Elizabeth Blaber

Elizabeth Blaber
Assistant Professor, Biomedical Engineering
Bio

Elizabeth A. Blaber, Ph.D. is an Assistant Professor in the Biomedical Engineering Department at Rensselaer Polytechnic Institute (RPI), a Visiting Scientist with the Blue Marble Space Institute of Science at NASA Ames Research Center and a Space Biology Principal Investigator. She earned her Bachelor of Medical Sciences (Honors) at the University of New South Wales, Sydney, Australia and her Ph.D. in Molecular Genetics and Biochemistry from the same University. Prior to joining RPI, Dr. Blaber conducted research at NASA Ames Research Center. Throughout her career she has aimed to further NASA’s human research and space biology programs by investigating the role of microgravity on stem cell growth and regenerative functions. Dr. Blaber’s research is focused on understanding how stem cells and consequently, tissue regeneration, are affected by spaceflight stressors. She is also investigating the effects of alterations to the bone marrow microenvironment on peripheral tissue degeneration and disease progression.

Dr. Blaber has provided lead science support for over six spaceflight experiments, including several Space Shuttle missions with rodents (STS-131, STS-133 and STS-135), and embryonic stem cells (STL-1 and STL-2). Dr. Blaber investigated the role of the cell cycle in stem cell-based tissue regeneration during mechanical unloading in spaceflight during her NASA Postdoctoral Program Fellowship at NASA Ames and participated in the US/Russia collaborative Bion-M1 Mouse Biospecimen Sharing Program in Moscow, Russia. In 2014, she was awarded a NASA Space Biology Spaceflight Grant as a Principal Investigator to continue investigating the role of CDKN1a/p21 on somatic stem cell differentiation in space. Dr. Blaber is also a co-Investigator on the RR10 mission to assess in vivo bone formation in CDKN1a/p21 knockout and wildtype animals.  She is one of the Principal Investigators for the upcoming BionM2 mission and a Co-PI on an NSF/ISS collaborative spaceflight experiment aimed to launch in 2022. 

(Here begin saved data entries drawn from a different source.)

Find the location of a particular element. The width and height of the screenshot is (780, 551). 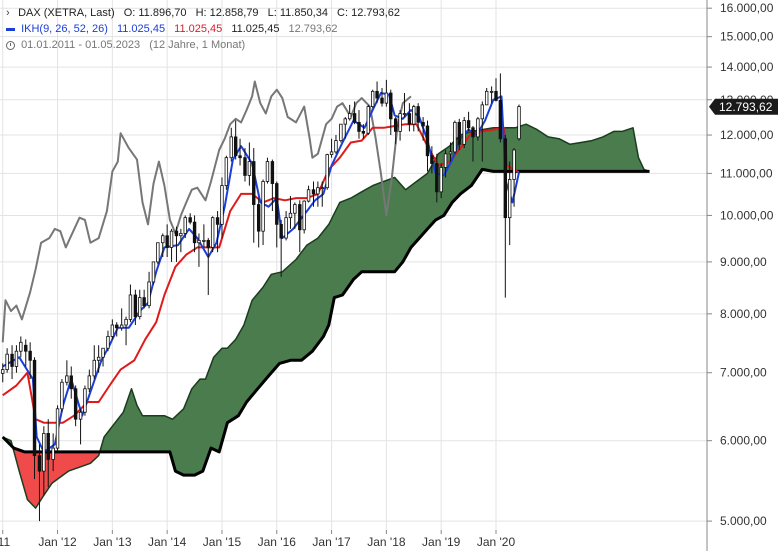

x-tick-label: Jan '15 is located at coordinates (222, 542).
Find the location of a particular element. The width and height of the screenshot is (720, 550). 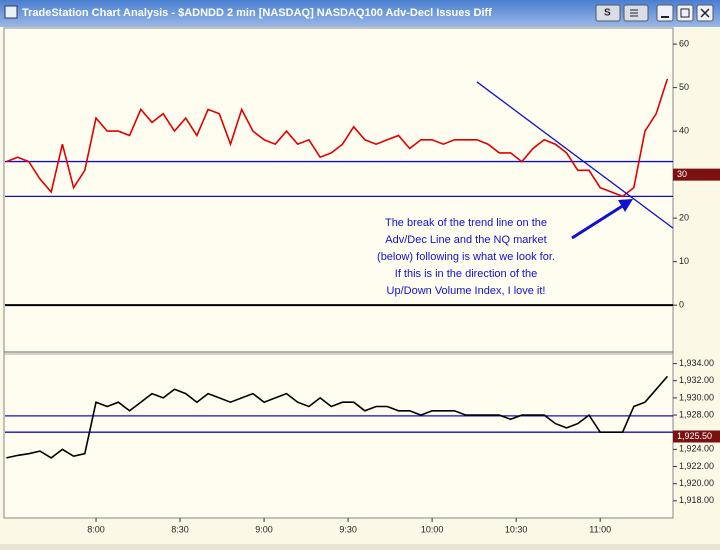

x-tick-label: 9:30 is located at coordinates (348, 529).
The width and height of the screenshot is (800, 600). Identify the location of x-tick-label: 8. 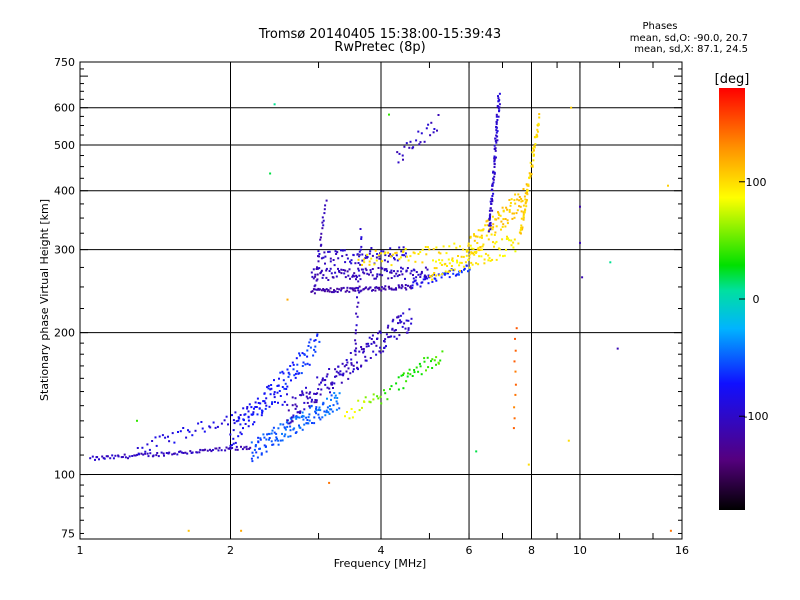
(532, 550).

Dr. Blaber’s contributions to spaceflight research include articles defining cellular, molecular and tissue mechanisms of bone loss in microgravity as well as the effects of microgravity mechanical unloading on mesenchymal and hematopoietic stem cell proliferation and differentiation during tissue regeneration. 

Dr. Blaber is incredibly passionate about the spaceflight community, advocating for new opportunities and for enabling students and underrepresented populations to become involved in spaceflight research. She has been a member of ASGSB/ASGSR since 2010 and was a Student Board member prior to being elected to the Governing Board in 2016. Dr. Blaber has also served as Co-Chair of the Gravitational Physiology Scientific Sub-Committee for the Committee on Space Research (COSPAR) since 2014 and she currently serves on the Editorial Board for Stem Cells and Development and Frontiers in Physiology: Environmental, Aviation and Space Physiology. 

Throughout her career at NASA Ames Research Center and at RPI, Dr. Blaber has mentored many high school, undergraduate and graduate students and provided opportunities to students to pursue their passions in research, engineering, spaceflight, and biological sciences. She has organized outreach activities for middle and high school students in minority communities both domestically and internationally and has spoken at several Women in STEM conferences. Dr. Blaber also participates in several STEAM mentorship programs including Saturday Morning Scholars and Engineering Ambassadors at RPI. Dr. Blaber also created, developed, and taught the GeneLab for High Schools Summer Training Program in 2017 aimed at introducing high school students to space-based research and bioinformatics analysis of GeneLab datasets. She has continued to direct and teach this program over the last 5 years, including transitioning the program to the virtual environment during 2020 and 2021. Currently Dr. Blaber is working with QuestStar III to enable similar semester-long programs for over 40,000 students from 23 school districts in the NY Capital Region.  

Dr. Blaber has been honored with several prestigious awards including the Thora W. Halstead Young Investigator Award, the NASA Early Career Public Achievement Medal, NASA Honor Awards, the Australian-American Individual Innovator of the Year Award, the Emerging Space Leaders Grant from the International Astronautical Federation and has been invited to present her research at several prestigious institutes including the Center for Induced Pluripotent Stem Cell Research and Applications (CiRA) in Kyoto, Japan.